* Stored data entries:
*****

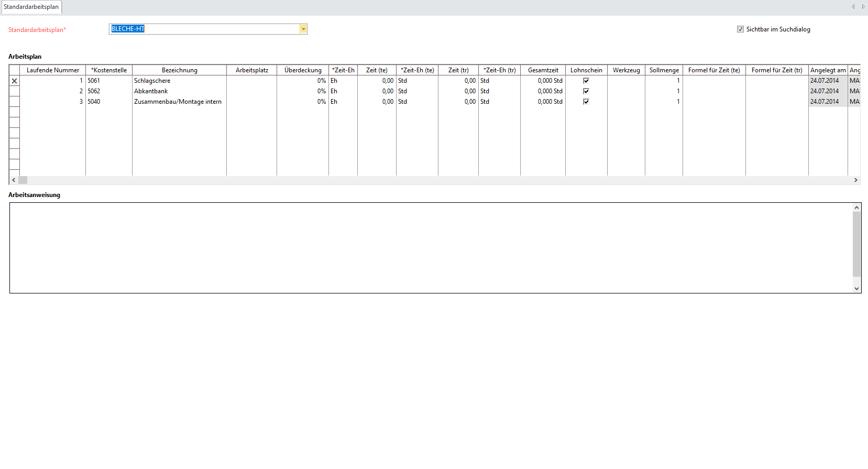The image size is (868, 469).
Task: Toggle Lohnschein checkbox in the Abkantbank row
Action: [586, 91]
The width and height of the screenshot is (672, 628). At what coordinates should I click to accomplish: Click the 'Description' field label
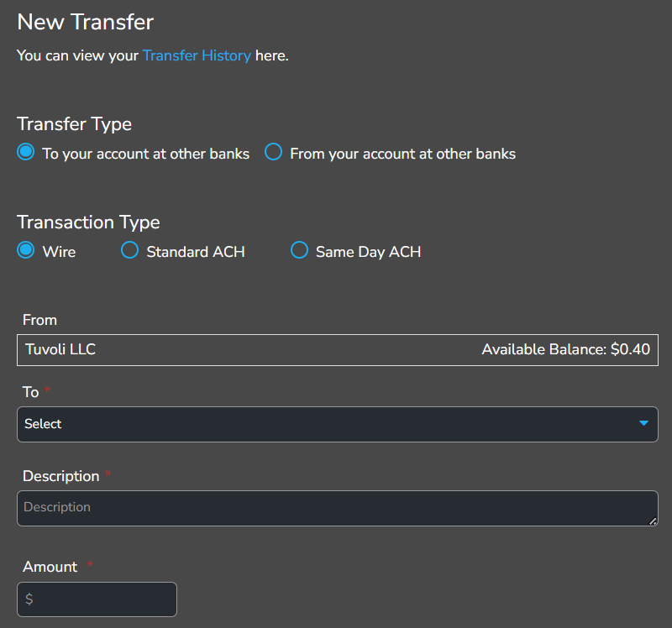coord(60,476)

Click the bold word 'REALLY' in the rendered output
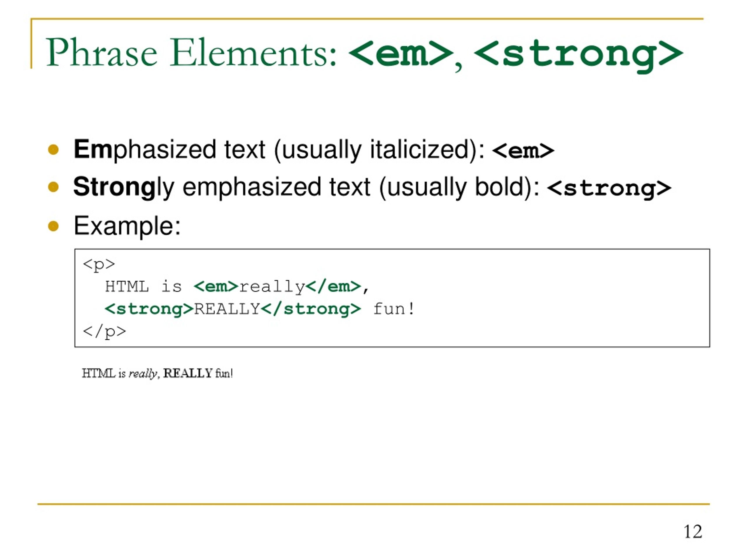point(188,373)
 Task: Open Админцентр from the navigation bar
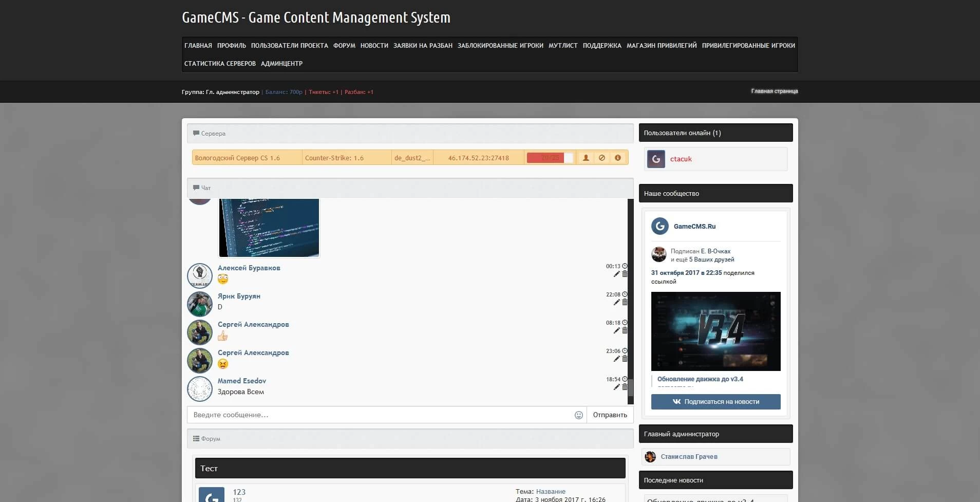[281, 64]
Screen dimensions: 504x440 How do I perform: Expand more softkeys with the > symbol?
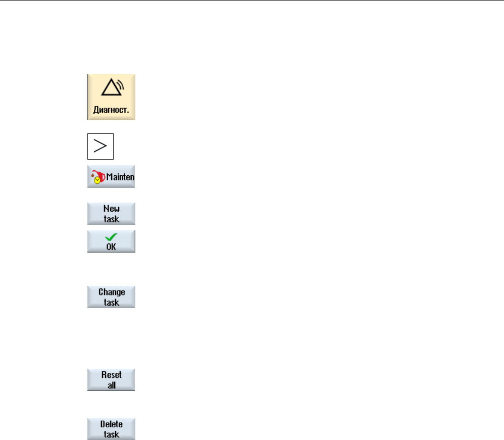coord(100,146)
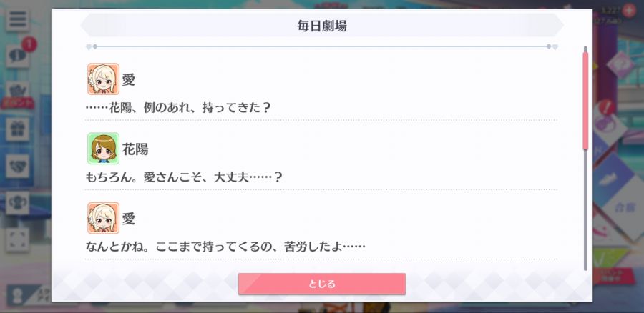Image resolution: width=644 pixels, height=313 pixels.
Task: Open the chat bubble notifications icon
Action: point(17,56)
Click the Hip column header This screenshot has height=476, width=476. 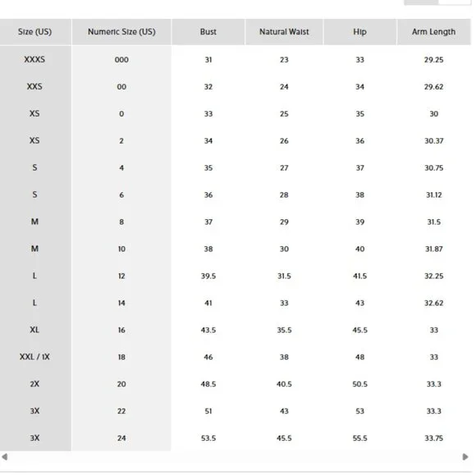pos(360,32)
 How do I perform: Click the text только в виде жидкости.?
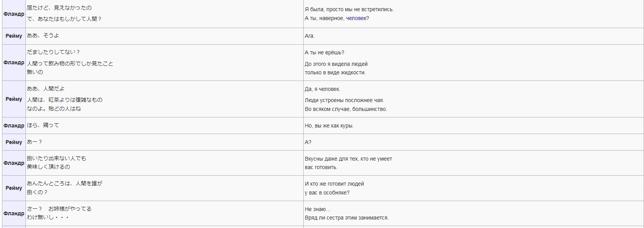tap(335, 72)
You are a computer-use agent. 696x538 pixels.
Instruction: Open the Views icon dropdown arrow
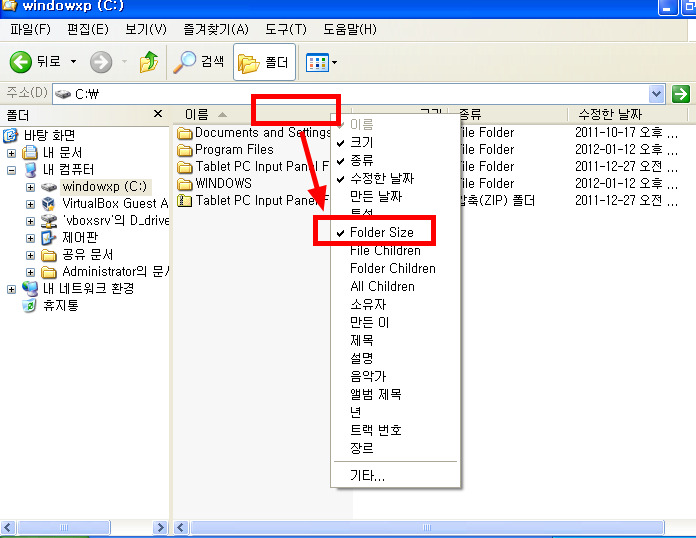point(334,63)
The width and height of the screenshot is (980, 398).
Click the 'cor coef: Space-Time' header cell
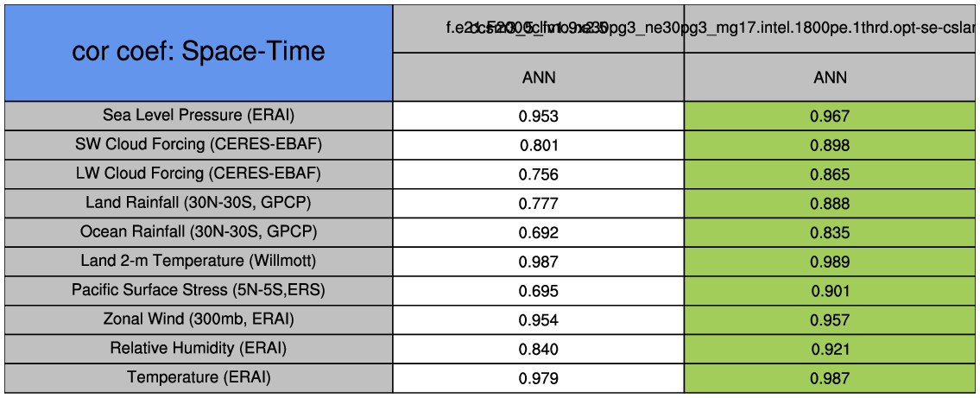pos(199,52)
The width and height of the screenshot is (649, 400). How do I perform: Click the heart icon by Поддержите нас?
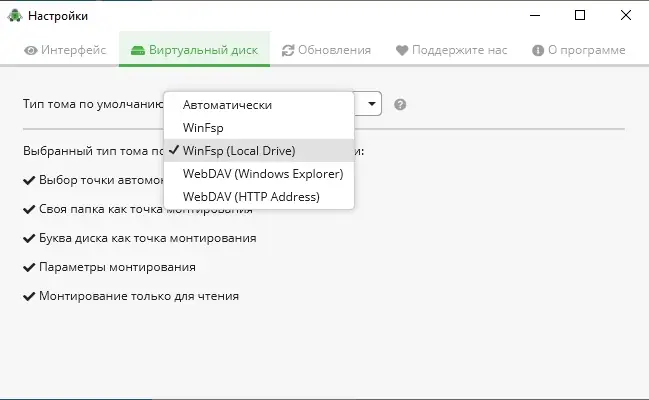coord(402,50)
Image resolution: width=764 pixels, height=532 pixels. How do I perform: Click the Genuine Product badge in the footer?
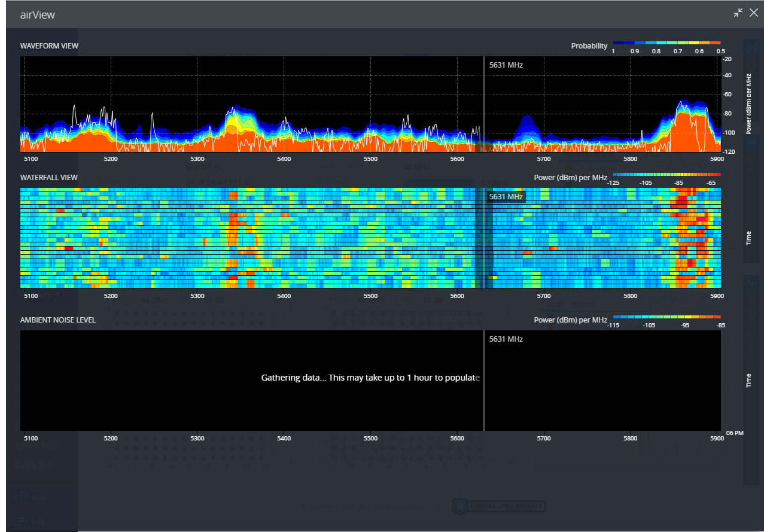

*****

In the answer, the lines from the one containing "The width and height of the screenshot is (980, 398)." to the end of the records above must be written out exactly, both ends included; the pictures must not appear.

The width and height of the screenshot is (980, 398).
Click the 'cor coef: Space-Time' header cell
pos(199,52)
The width and height of the screenshot is (649, 400). How do I perform: Click the heart icon by Поддержите нас?
coord(402,50)
Image resolution: width=764 pixels, height=532 pixels. How do I perform: Click the Genuine Product badge in the footer?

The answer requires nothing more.